Son cuatro versos de uno de mis poemas. Un poema de hace mucho tiempo que, curiosamente a día de hoy, logra encontrar la pieza que encaja con él. Rebuscando en mi memoria logro dar con otro de mis poemas que encaja del mismo modo con esa pieza que faltaba, aunque los versos no los recuerdo de forma tan nítida. Un naúfrago se preocupa por sobrevivir, por el día a día. Intento pensar como un naúfrago, fusionar tu pensamiento con el mío para saber más, para aproximarme de un modo más exacto a tu mundo, pero no soy capaz de verlo como quiero. Acabaré poniéndome de puntillas, como si lo viera, la curiosidad precede al interés, en mi caso ya hay más de lo segundo que de lo primero.

Naufragar es perderse en un elemento que no es tu hábitat natural para luego encontrarte de nuevo, como el fenix cuando resurge del extinto fuego. Ahora el mar también es tu elemento y forma parte de ti. Oye, ¿puedo preguntar?, bueno, a lo que iba, ¿los náufragos necesitáis abrazos o podéis prescindir indefinidamente del contacto? Pisar la orilla de tu playa es divertido y hundir los dedos de los pies en la arena húmeda; me gusta, es diferente y me hace sentir cómoda. Me miras con cara de ¿y ahora qué?. Veamos… déjame acercarme, hay que empezar por el principio. Pero cuando doy el primer paso retrocedes la misma distancia que yo avanzo; frunzo el ceño pero ahora al que le parece divertido es a ti. Por si no lo sabes, no sería capaz de hacerte daño, aún puedo reconocer cierta fragilidad en algunas partes de ti y sabes que es cierto. Esconderse bajo una coraza puede ser útil pero al final del día pesa demasiado; yo, vos y nos lo sabemos.

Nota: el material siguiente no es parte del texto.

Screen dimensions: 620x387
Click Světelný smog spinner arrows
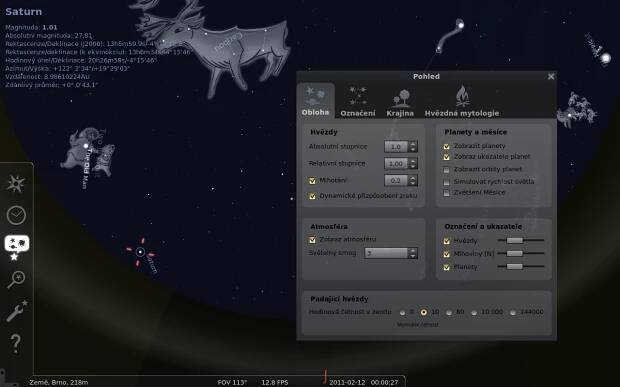point(413,253)
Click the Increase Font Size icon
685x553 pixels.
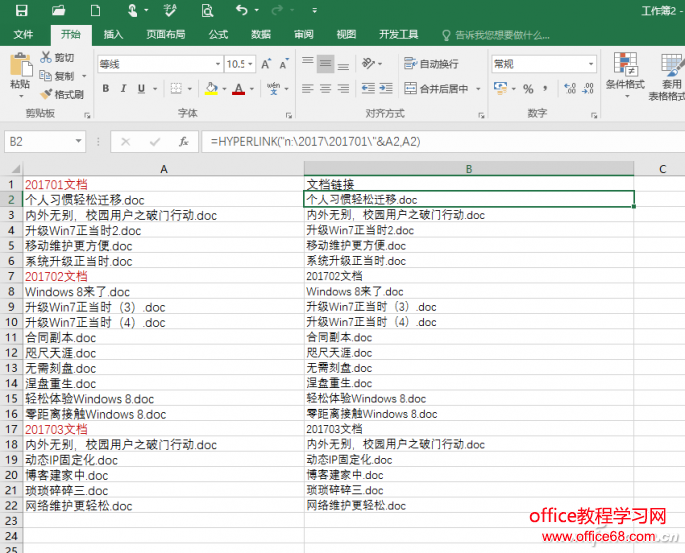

Venga, nos lo jugamos a los dados aunque ya sé que ganarás tú; tu juego, tus normas,  aún así, sigue siendo divertido. Me observas fijamente, en eso llevas ventaja y lo explotas; eres competitivo hasta en las distancias cortas sabiendo que me lleva tiempo fijar mis ojos en los tuyos. No estamos ni a dos palmos, tan cerca pero tan lejos. Hueles a sal, a mar, a arena fina, a sol y a nubes. Un abrazo, sólo eso, un abrazo que encadena mis latidos a los tuyos, un diapasón compartido que marca el ritmo. Me gusta, lo reconozco. Esa sensación de sentirse atenazada firmemente pero envuelta en un halo de delicadeza.